La conception des soins de santé virtuels devrait mettre au premier rang les capacités très différentes des patients à utiliser les outils numériques.
Les outils technologiques se sont multipliés en matière de soins de santé virtuels, mais la technologie seule ne suffit pas à améliorer les résultats en matière de santé.
Les outils les plus efficaces sont ceux conçus avec la contribution de l’utilisateur final, selon Daniel Amante, professeur adjoint de sciences de la population et quantitative de la santé à l’UMass Chan Medical School dans le Masschusetts. Le chercheur est spécialisé dans la mise en œuvre et l’utilisation de l’informatique de la santé, des technologies de prise en face aux patients et de l’économie comportementale pour améliorer les soins de santé et le soutien aux patients atteints de maladies chroniques.
Les outils sont disponibles pour presque tout le monde, mais leur utilisation et leur mise en œuvre dans les soins cliniques sont parfois sous-optimales, explique Daniel Amante, cité par Medical Xpress. « Les patients peuvent s’inscrire sans vraiment savoir ce que le portail peut faire ou comment il peut soutenir leurs soins. »

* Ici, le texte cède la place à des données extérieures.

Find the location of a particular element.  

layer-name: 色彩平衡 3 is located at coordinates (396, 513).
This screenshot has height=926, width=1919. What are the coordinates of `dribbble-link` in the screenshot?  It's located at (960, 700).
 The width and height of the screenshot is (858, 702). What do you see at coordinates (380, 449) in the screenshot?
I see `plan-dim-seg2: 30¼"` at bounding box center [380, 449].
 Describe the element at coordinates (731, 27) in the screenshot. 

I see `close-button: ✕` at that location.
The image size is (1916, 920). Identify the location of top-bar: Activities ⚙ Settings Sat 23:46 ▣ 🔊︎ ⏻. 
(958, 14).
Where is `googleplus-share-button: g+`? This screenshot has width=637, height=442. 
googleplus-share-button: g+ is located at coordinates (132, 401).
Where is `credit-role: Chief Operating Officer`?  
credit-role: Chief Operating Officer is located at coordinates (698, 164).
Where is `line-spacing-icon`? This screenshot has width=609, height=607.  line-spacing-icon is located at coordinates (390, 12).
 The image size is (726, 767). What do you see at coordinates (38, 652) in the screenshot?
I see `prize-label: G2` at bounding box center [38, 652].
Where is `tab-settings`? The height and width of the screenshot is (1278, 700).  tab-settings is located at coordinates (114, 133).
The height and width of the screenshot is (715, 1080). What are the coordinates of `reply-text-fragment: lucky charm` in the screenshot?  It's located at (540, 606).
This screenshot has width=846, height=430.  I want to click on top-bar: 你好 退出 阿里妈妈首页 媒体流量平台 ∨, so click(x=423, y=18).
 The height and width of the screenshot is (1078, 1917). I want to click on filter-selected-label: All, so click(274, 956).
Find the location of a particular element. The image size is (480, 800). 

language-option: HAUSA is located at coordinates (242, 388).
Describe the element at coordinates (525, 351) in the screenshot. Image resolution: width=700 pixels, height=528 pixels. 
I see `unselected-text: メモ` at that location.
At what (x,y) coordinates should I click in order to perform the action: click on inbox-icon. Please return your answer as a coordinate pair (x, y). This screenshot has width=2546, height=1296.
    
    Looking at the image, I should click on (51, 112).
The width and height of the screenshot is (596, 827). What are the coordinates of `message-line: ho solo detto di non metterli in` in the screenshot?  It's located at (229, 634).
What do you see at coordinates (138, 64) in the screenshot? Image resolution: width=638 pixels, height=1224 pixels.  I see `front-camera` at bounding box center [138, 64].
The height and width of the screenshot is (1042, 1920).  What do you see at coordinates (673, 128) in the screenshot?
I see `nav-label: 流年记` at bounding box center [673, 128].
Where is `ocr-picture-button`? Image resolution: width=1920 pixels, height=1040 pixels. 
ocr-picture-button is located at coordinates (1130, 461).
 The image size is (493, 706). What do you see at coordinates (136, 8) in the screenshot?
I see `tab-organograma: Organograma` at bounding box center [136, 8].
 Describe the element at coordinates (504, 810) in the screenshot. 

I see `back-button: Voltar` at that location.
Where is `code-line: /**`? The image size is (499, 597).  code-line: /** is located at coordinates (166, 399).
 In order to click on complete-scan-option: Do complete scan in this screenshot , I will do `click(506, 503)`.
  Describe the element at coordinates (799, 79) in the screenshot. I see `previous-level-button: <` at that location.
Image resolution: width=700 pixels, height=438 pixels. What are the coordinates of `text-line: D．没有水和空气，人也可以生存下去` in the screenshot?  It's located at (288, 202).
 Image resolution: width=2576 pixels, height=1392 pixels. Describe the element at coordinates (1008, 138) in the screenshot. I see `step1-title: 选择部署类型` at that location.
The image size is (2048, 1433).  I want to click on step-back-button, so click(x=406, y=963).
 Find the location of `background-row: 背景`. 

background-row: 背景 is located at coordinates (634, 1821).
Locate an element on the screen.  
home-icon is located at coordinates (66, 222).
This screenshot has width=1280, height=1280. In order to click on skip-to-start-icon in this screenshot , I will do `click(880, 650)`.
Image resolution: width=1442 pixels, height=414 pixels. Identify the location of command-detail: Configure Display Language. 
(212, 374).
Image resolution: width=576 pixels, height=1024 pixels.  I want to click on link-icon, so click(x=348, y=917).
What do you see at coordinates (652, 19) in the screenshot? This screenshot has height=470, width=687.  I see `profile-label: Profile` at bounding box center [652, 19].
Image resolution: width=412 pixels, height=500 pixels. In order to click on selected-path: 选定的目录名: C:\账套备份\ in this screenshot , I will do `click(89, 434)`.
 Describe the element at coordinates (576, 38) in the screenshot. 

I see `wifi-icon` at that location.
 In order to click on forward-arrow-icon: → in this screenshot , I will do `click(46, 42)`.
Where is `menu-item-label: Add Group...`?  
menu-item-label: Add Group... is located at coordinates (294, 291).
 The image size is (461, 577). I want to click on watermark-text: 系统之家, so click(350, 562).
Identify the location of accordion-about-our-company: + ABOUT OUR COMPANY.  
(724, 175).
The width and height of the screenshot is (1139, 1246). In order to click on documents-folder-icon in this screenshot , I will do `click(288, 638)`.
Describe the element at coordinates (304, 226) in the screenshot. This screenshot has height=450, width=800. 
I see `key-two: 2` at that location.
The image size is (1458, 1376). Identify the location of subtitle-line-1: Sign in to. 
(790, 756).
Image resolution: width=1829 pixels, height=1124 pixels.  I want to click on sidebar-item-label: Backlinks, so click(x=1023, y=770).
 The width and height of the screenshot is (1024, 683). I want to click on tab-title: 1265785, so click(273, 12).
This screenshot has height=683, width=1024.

Si la plupart des patients disposent d’un téléphone intelligent, il existe une forte disparité dans la capacité à utiliser la technologie. On demande souvent aux gens de s’inscrire sans jamais être formés, pointe Daniel Amante, alors que les gens devraient être guidés tout au long de l’utilisation initiale, en leur expliquant comment ces outils peuvent réellement les aider.
Alors que les technologies se sophistiquent, certains dispositifs aussi simples que la messagerie texte constituent des moyens peu coûteux et à fort impact pour soutenir les patients, en particulier ceux qui gèrent des maladies chroniques comme le diabète. C’est que cet outil est très accessible et très bien accepté par les patients, et qu’il s’intègre dans la vie quotidienne.
Daniel Amante soutient que les patients devraient être impliqués dès le début du processus de conception afin d’aider à développer le contenu. Ils pourront ainsi formuler des messages et des conseils comportementaux destinés à des gens comme eux, avec les mêmes capacités d’utilisation et de compréhension des outils numériques.
Et par-dessus tout, la technologie ne devrait jamais effacer la relation humaine. Les patients veulent toujours un fournisseur qu’ils connaissent et en qui ils ont confiance, soutient Daniel Amante.